Nouveau coup dur pourtant en 1870, qui laisse toute une génération traumatisée par la défaite de Sedan. Avec Fauré, Franck, Lalo et Castillon, Saint-Saëns fonde l’année suivante la Société Nationale de Musique, chargée de promouvoir la musique française, notamment dans le domaine de la musique de chambre. La 1ère Sonate pour violoncelle, le magnifique Quatuor avec piano, à la fois assimilation parfaite et dépassement des modèles germaniques, ou la 1ère Sonate pour violon, où flotte le doux parfum de la Sonate de Vinteuil de la Recherche du Temps perdu, sont les beaux enfants de ce nouvel intérêt pour les petites formations. A l’opéra en revanche, lieu où se font et défont les carrières pour tout musicien français, Saint-Saëns doit s’y reprendre à plusieurs fois avant de connaître le succès : La Princesse jaune est ainsi un échec en 1872, tandis que Samson et Dalila est créé (en allemand) à Weimar grâce aux efforts de Liszt.

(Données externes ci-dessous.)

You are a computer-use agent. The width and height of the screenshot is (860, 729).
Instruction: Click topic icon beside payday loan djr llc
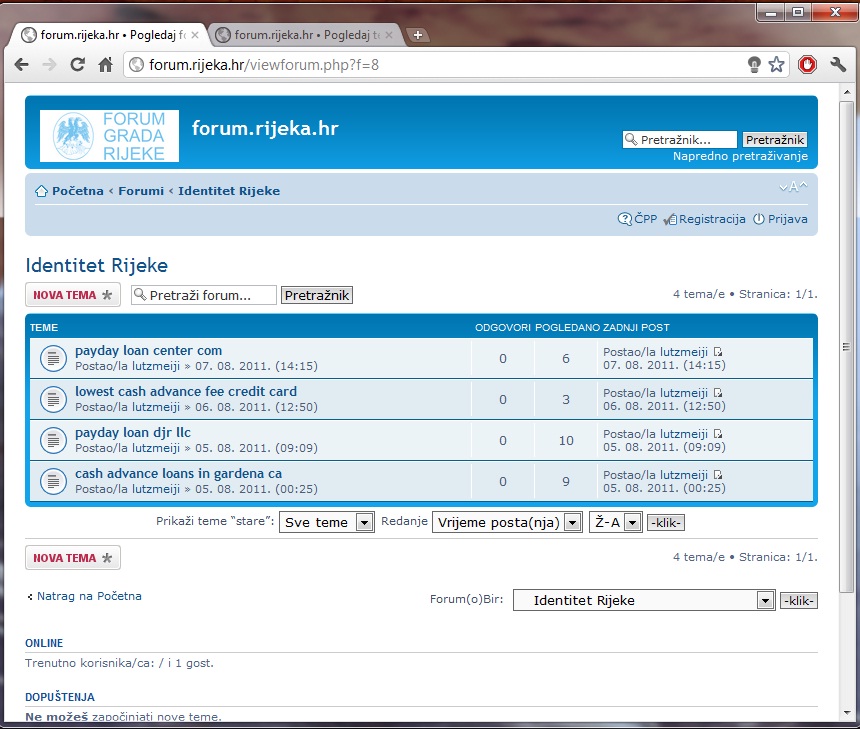[x=53, y=440]
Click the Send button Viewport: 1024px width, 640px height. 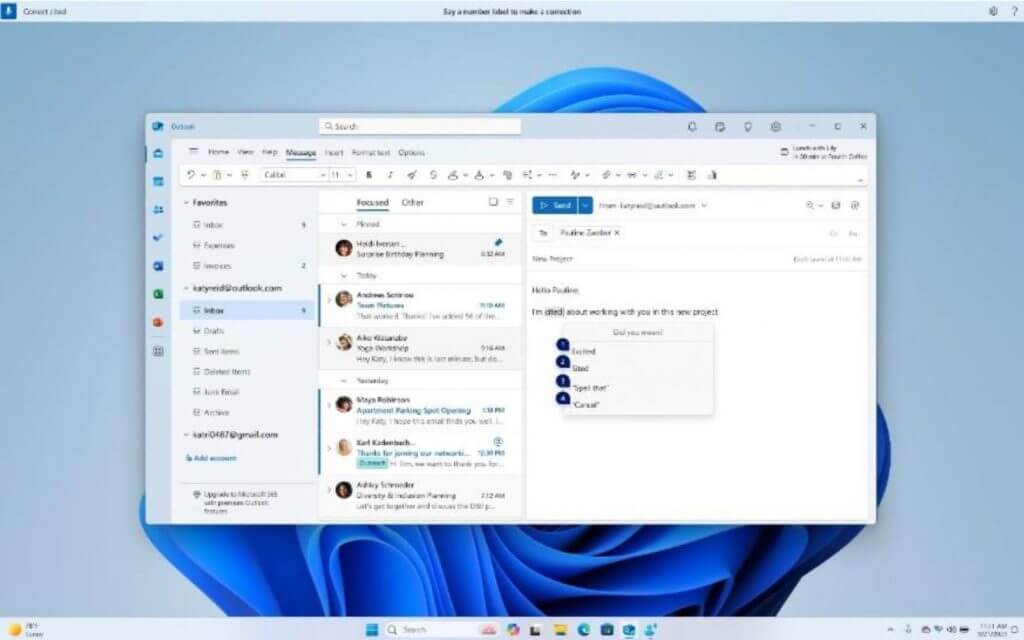point(557,204)
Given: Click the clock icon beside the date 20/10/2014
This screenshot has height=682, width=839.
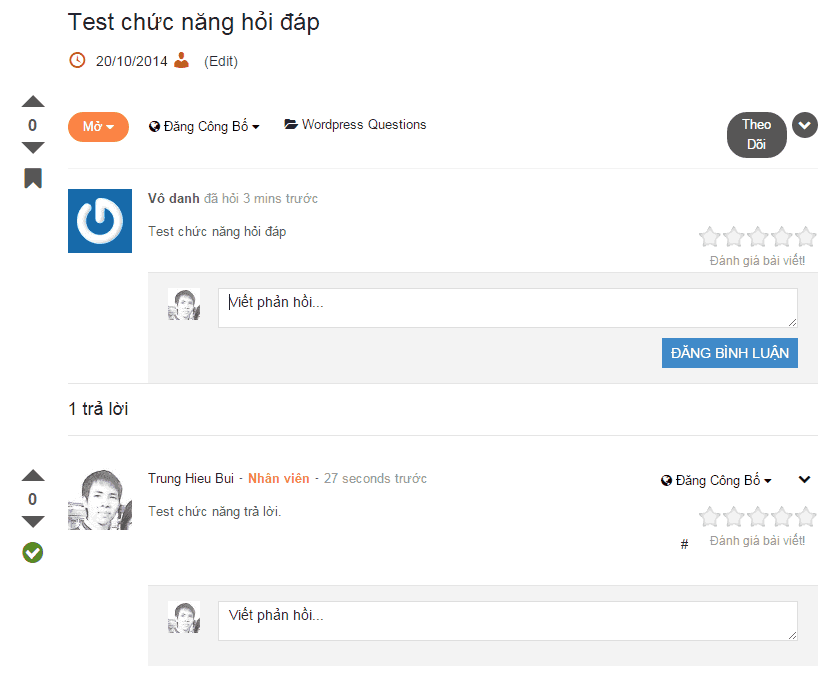Looking at the screenshot, I should (x=77, y=60).
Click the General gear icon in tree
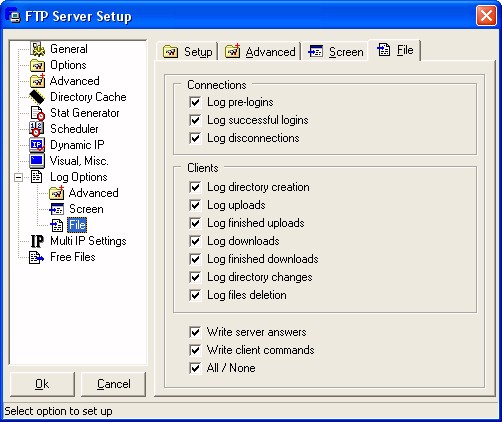The width and height of the screenshot is (502, 422). click(x=37, y=49)
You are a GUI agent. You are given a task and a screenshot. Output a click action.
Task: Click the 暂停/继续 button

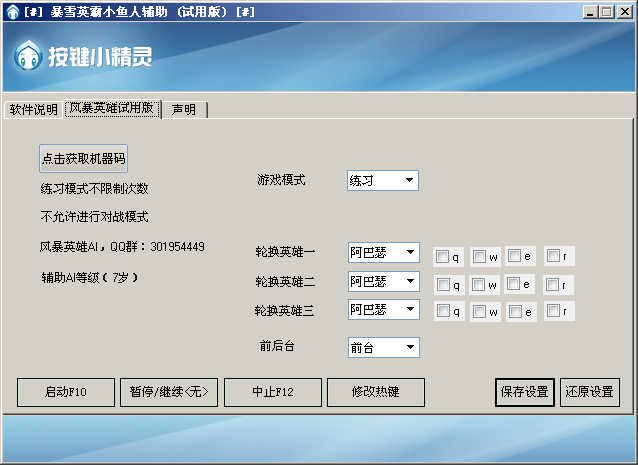(168, 392)
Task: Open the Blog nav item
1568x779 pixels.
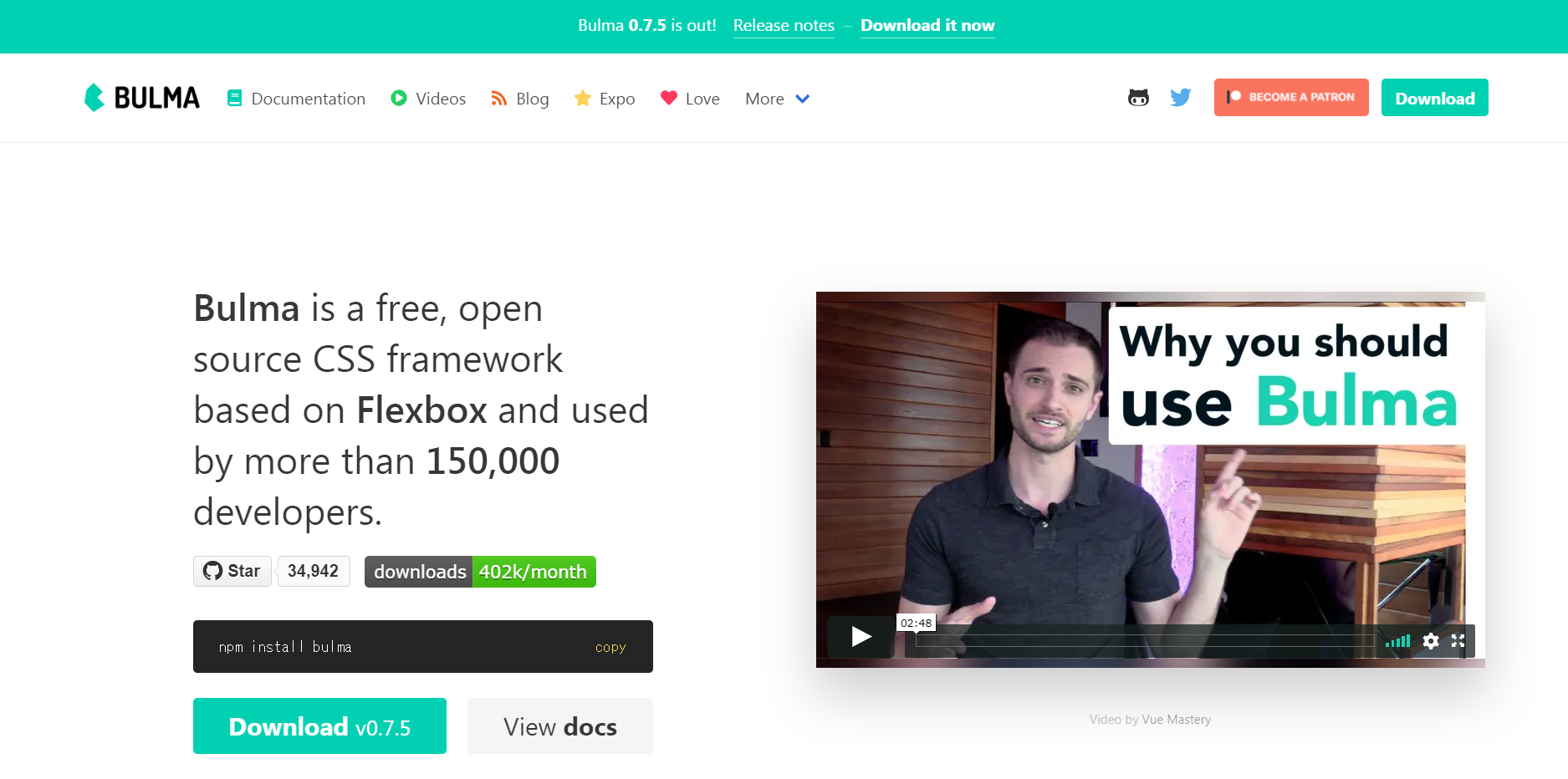Action: click(520, 99)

A partir des années 1880, Saint-Saëns est au sommet de sa carrière entre reconnaissance institutionnelle (il est élu à l’Académie des Beaux-Arts en 1881), escapades exotiques (Algérie et Egypte notamment), tournées triomphales (de la Russie aux Etats-Unis !) et œuvres marquantes (la fameuse 3e Symphonie avec orgue, le Concerto pour piano l’Egyptien, les opéras Henri VIII, Ascanio, Les Barbares…). Hermétique aux changements qui agitent le monde musical dans les premières années du vingtième siècle et raillé par la nouvelle génération, le compositeur « officiel » Saint-Saëns n’en poursuit pas moins dans la voie qu’il a lui-même tracé, signant au passage une cantate Le Feu céleste, célébration de la fée électricité pour l’exposition universelle de 1900, ou encore la première musique de film en 1908 avec L’Assassinat du duc de Guise.